To the editor:
Last Monday, The Dow Jones Industrial Average dropped 1,175 points, the largest drop it’s ever experienced in a single day. The market dropped 666 points and 567 points on Friday and Tuesday that week respectively. But you still shouldn’t panic.
Trump and the Republicans use stock market numbers as proof they’re making the country great again. And the Democrats, for the most part, have failed to convince the general public that the stock market isn’t the greatest indicator for measuring an economy. Here’s why you have nothing to worry about:
This kind of volatility has become more common because of increasing electronic stock transactions. Traders are using an algorithm and many of them are using the same exact algorithm. If the electronic traders swing one way or another, the market will be more unified with its direction.
The most recent jobs report made the algorithms switch dramatically, most likely because it indicated wage inflation was 2.9 percent.

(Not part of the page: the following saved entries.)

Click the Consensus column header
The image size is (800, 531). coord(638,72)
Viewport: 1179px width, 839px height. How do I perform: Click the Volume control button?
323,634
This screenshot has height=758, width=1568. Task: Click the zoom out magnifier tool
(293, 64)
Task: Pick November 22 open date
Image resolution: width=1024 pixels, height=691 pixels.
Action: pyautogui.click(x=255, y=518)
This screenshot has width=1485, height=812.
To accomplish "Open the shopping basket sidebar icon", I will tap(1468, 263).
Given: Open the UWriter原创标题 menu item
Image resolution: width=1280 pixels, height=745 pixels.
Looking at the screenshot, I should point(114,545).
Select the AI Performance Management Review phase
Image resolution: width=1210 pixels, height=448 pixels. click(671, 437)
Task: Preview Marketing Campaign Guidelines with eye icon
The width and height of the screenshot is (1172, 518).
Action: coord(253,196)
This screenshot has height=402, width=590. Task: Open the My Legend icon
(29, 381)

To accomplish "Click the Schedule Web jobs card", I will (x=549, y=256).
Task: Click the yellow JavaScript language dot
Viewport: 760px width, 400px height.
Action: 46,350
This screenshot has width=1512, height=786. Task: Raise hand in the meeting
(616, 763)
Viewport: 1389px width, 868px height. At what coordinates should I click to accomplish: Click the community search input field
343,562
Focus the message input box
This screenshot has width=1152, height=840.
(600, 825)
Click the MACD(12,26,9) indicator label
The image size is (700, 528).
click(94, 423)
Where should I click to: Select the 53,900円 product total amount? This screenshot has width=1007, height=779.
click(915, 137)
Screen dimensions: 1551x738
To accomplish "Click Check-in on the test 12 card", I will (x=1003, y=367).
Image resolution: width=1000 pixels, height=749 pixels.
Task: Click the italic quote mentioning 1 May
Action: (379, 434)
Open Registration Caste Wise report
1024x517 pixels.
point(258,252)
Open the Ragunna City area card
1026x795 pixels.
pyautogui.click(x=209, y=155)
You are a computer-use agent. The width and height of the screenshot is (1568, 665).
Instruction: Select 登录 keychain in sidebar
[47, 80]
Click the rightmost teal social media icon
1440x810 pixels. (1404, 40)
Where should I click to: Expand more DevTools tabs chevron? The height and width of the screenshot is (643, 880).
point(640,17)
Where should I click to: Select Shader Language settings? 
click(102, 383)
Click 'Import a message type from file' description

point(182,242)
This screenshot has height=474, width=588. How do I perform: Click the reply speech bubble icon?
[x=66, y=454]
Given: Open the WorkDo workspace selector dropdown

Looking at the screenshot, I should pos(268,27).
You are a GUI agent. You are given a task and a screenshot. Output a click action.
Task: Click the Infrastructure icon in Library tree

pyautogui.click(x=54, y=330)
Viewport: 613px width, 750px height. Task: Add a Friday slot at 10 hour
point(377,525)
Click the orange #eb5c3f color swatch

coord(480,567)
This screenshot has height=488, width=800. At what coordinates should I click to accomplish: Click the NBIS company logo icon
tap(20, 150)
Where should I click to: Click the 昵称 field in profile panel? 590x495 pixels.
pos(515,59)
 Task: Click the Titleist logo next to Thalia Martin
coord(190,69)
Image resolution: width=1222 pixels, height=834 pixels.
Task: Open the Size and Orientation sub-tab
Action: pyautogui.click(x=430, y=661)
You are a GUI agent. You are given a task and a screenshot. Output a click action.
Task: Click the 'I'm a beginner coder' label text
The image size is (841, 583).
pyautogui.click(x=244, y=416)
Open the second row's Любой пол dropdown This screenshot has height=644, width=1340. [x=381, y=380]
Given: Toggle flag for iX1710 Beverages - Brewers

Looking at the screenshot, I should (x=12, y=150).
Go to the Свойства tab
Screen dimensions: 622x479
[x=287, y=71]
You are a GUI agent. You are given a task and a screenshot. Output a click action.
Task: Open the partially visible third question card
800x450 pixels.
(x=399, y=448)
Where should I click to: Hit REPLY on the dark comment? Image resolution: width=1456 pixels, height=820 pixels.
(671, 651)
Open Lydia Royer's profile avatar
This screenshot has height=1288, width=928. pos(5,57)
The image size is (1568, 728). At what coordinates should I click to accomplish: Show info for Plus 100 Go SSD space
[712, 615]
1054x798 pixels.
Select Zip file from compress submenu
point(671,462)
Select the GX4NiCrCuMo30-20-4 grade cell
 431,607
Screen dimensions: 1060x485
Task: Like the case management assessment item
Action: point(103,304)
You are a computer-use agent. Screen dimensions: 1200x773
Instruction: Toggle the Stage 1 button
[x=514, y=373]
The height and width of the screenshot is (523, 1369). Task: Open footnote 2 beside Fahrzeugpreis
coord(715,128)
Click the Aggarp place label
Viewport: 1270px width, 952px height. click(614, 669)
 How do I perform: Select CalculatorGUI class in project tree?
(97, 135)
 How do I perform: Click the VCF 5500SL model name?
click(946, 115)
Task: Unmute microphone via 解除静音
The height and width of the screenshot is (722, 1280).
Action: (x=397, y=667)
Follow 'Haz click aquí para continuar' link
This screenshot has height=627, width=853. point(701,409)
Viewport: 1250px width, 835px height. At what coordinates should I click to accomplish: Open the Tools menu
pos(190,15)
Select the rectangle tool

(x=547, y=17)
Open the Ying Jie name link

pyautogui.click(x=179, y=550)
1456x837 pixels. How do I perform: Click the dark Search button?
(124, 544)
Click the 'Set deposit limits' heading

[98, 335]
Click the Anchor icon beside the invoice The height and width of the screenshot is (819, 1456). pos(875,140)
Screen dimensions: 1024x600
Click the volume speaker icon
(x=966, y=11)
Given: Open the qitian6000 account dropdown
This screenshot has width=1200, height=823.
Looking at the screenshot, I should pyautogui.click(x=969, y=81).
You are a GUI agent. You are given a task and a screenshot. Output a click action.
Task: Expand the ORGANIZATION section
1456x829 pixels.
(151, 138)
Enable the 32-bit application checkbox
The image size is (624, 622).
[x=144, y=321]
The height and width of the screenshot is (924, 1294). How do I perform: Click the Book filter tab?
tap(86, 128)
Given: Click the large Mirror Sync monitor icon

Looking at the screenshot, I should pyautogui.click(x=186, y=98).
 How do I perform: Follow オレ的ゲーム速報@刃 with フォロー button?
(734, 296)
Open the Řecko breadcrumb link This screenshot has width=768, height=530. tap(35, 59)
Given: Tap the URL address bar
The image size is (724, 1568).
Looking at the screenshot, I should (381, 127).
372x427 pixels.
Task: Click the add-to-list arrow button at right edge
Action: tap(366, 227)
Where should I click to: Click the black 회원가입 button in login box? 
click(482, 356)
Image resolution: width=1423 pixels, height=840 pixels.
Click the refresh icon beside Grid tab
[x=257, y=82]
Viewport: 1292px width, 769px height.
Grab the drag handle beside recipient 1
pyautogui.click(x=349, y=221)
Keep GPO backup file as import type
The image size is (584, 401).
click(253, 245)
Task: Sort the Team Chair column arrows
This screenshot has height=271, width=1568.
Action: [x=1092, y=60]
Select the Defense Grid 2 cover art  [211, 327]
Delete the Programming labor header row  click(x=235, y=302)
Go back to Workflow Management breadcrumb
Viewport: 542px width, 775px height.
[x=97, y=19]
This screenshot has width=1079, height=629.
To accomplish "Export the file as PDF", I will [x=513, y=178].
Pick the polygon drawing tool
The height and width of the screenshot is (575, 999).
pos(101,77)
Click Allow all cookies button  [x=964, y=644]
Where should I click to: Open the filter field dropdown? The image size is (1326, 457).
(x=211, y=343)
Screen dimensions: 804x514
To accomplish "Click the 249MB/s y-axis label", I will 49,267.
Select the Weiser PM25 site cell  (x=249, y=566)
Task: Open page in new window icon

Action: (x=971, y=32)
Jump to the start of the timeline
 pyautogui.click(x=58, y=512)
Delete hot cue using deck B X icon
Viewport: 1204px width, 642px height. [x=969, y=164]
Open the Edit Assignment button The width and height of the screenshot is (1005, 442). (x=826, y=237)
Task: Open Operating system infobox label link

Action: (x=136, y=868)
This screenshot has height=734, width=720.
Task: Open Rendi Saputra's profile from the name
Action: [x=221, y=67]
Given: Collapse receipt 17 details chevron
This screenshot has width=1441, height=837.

This should be a good thing. Factors such as a healthy economy and tax cuts for individuals allow people to get raises. But because traders, the algorithms and most importantly the Federal Reserve, fear inflation more than anything else, good news will be treated as bad news because it means the unemployment rate is low.
They are wrong because inflation is barely over 2 percent, and the economy isn’t doing as well as the unemployment rate indicates. From a macroeconomic perspective, 4 percent unemployment looks like full employment, but evidence suggests otherwise. If we look at it from a microeconomic perspective, two demographics stand out that are still clearly struggling — Blacks and youth. Black unemployment is more than 3 points higher than the overall unemployment rate which sits at 7.7 percent. And the youth unemployment rate is 9 percent. But it’s uncertain when the Fed will catch on to this.
Lastly, as the economy becomes more global, trends between countries’ markets become more similar. This is why it shouldn’t come as a surprise to see that the trend of a decline in stock values right now is global, not just American. All in all, people should stop worrying. We’re fine — for now.